SOURCE EXTRACT:
============================================================
Saturday, January 23, 2010

Should a fiance be expected to attend school functions of step kids from a previous marriage?

my fiance has step kids from a previous marriage. he still is involved in their lives.it bothers me that he doesnt want to spend anytime with my kids who will become his step kids,but is still very involved with his step kids from a previous marriage.Should a fiance be expected to attend school functions of step kids from a previous marriage?
He has already developed relationships with the step children from his former relationship. Give it time, he'll develop those with your children too if they allow him to. I think he should be commended for continuing his contact with those children. So often they are just walked away from and it is not their fault adults can't get along. He is being a good, strong male figure in their lives and someday he will be in your children's lives too. If something were to end your relationship with him someday, I hope he doesn't judge the kids by that and remains close to them too.


So bravo, you've found a man who doesn't walk away and dump children like they are extra baggage. Celebrate instead of worrying, he's going to make a great step dad to your kids too, just give it time.Should a fiance be expected to attend school functions of step kids from a previous marriage?
Personally, I'd be pretty annoyed. The two of you are embarking a new life together and your kids will become his kids, he should be getting involved with their lives.





At the same time it's also a little like asking him to stop seeing his friends. My step-dad and mum split up and I still spend time with him and his new family and once when my mum asked me not to, I told her where to go 'cos the guy was my dad for 10years.





I don't necessarily think its unreasonable that he wants to continue to be involved in their lives, but it shouldn't take precedence over your new start together because things will just start to fester.
A bit self centered, aren't you? He has a relationship with those step-kids. He helped raise them. Good for him that he is involved in their lives even though his relationship with their mother is over. These are KIDS. Get over it. As time goes on, he will develop a relationship with your kids, but sometimes there is a reason why a guy doesn't want to develop a relationship with their current woman's kids. Maybe their father is involved in their lives.
I don't think it is entirely right of you to feel jealous that he's spending time with his former step kids. My stepfather has been in my life since I was four years old, and I am now nearing twenty. He and my mother broke up a year ago, but he and I still have that father-daughter bond and I appreciate the fact that just because he and my mother were no longer working out, he didn't dump me as his kid also. Face it, kids and step parents develop their own bond and grow attached to one another, the form their own relationship that shouldn't be severed based on the break-up of the parents relationship. He will eventually form a relationship with your kids, especially if they are younger....but you shouldn't expect him to cut ties with his former stepchildren. It would probably be heartbreaking for all involved.
you can't really expect him to disappear from their lives, the kids shouldn't be punished because of the breakup. Of course, he does need to get involved in your children's lives too as he will be their step dad soon. You had better come to a compromise about how much time he will spend with his step kids and your kids, or hold off marrying him as this could come between you big time once you are married.
============================================================
SUPPLIED RECORDS:
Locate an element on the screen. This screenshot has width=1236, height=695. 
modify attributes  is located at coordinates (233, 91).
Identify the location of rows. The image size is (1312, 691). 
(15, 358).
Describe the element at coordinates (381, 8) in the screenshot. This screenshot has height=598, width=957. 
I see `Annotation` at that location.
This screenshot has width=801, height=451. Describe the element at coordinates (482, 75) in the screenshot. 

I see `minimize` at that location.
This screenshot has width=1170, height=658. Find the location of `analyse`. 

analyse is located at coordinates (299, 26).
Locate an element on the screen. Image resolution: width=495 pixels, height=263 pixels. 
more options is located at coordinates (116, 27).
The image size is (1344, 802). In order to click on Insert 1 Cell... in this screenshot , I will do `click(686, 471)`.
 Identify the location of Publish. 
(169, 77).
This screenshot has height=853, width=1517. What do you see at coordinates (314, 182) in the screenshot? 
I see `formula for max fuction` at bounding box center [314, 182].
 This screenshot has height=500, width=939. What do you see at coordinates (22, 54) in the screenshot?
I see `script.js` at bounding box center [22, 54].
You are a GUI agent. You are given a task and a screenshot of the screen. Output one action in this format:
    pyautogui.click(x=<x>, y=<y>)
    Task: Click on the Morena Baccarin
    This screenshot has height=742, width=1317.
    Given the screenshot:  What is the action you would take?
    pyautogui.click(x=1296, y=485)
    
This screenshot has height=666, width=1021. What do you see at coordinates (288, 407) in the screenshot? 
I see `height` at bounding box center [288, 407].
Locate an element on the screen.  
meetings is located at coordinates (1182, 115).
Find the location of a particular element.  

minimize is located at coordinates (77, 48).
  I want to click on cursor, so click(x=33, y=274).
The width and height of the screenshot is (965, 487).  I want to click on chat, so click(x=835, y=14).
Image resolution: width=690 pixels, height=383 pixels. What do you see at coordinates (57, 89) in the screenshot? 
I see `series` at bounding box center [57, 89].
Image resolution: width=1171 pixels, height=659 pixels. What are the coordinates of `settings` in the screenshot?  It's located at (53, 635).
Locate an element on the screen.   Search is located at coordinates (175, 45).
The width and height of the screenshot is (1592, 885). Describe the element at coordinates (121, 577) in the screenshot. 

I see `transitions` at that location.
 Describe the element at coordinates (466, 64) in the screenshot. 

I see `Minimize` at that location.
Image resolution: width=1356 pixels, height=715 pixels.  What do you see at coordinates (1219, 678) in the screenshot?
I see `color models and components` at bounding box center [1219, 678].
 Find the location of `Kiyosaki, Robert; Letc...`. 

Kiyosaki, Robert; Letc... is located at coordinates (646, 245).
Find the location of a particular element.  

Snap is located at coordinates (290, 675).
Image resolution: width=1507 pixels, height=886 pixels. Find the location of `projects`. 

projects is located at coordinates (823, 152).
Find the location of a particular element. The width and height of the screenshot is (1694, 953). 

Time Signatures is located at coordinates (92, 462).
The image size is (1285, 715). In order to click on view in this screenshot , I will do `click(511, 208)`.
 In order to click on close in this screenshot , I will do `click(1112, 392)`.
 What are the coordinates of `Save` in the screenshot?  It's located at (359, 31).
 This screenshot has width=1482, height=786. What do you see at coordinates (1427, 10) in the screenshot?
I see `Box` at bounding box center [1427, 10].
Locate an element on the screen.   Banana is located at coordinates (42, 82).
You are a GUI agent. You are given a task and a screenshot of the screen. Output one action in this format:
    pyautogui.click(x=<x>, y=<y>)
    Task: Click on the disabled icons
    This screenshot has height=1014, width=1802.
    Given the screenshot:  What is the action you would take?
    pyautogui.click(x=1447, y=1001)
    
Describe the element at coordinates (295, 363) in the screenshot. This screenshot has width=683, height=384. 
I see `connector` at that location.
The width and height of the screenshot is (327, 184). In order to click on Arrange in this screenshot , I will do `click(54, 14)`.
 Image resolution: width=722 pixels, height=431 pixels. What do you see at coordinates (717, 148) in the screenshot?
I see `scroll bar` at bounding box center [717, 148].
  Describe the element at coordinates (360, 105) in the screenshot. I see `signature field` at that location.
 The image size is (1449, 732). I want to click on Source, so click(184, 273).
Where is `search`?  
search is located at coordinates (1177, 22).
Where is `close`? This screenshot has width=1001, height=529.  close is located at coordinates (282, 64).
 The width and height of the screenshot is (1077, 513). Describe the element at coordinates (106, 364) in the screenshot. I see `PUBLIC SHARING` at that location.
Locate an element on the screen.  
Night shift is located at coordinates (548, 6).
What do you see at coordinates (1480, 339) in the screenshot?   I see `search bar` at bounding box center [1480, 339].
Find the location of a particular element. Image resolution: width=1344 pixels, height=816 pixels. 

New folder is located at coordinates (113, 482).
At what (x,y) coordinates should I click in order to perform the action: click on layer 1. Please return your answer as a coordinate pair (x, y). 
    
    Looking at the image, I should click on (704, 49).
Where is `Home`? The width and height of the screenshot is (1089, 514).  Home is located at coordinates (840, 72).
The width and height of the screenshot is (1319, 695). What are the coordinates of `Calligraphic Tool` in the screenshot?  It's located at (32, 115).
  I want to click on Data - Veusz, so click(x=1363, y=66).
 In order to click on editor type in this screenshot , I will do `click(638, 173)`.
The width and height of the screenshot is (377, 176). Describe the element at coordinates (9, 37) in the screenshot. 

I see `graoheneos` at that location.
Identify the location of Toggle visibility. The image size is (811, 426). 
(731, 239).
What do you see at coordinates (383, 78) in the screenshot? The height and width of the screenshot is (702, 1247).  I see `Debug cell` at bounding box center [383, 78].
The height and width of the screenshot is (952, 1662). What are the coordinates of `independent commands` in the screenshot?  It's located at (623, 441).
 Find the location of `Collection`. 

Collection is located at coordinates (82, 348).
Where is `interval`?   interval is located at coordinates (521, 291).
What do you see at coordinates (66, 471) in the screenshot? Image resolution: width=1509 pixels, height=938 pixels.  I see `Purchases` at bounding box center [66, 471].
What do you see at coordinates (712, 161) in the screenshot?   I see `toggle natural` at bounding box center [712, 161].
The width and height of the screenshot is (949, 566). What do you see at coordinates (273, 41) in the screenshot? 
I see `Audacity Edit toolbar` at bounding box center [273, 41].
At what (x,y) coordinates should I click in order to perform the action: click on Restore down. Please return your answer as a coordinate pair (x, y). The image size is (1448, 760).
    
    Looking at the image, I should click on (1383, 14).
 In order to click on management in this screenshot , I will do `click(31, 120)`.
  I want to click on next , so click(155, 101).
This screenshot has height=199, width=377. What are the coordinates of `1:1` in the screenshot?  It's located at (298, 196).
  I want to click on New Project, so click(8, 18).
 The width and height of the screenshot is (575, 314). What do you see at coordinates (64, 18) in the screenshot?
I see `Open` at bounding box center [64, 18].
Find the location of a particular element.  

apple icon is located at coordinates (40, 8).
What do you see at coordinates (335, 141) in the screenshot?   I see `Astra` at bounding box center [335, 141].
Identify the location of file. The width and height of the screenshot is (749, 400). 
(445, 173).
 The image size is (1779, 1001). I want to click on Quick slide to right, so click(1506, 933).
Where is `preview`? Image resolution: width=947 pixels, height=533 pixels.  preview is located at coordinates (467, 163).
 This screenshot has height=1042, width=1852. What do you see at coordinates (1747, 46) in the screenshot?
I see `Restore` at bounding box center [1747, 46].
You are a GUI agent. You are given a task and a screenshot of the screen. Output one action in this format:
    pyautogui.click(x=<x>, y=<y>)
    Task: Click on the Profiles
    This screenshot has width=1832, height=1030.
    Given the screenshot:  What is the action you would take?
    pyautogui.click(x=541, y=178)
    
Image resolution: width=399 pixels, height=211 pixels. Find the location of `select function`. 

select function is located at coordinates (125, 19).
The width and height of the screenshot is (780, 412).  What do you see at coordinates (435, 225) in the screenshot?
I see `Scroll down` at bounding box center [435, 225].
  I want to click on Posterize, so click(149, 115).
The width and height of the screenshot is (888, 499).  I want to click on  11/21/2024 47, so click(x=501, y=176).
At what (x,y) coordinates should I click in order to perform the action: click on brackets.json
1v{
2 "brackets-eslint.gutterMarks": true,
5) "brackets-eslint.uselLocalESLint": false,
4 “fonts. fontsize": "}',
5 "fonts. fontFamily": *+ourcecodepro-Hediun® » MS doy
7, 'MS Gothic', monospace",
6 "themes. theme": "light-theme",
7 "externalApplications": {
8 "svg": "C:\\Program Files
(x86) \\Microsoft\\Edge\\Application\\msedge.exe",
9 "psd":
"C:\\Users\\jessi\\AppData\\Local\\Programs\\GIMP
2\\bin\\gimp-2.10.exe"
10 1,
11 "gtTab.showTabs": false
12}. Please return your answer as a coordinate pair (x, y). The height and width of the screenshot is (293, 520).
============================================================
WHAT YOU WILL DO: Rewrite the part of the step-kids discussion starting at "At the same" and ending at "dad for 10years.", changing every "mum" to "mom".

RESPONSE TO THIS EXERCISE:
At the same time it's also a little like asking him to stop seeing his friends. My step-dad and mom split up and I still spend time with him and his new family and once when my mom asked me not to, I told her where to go 'cos the guy was my dad for 10years.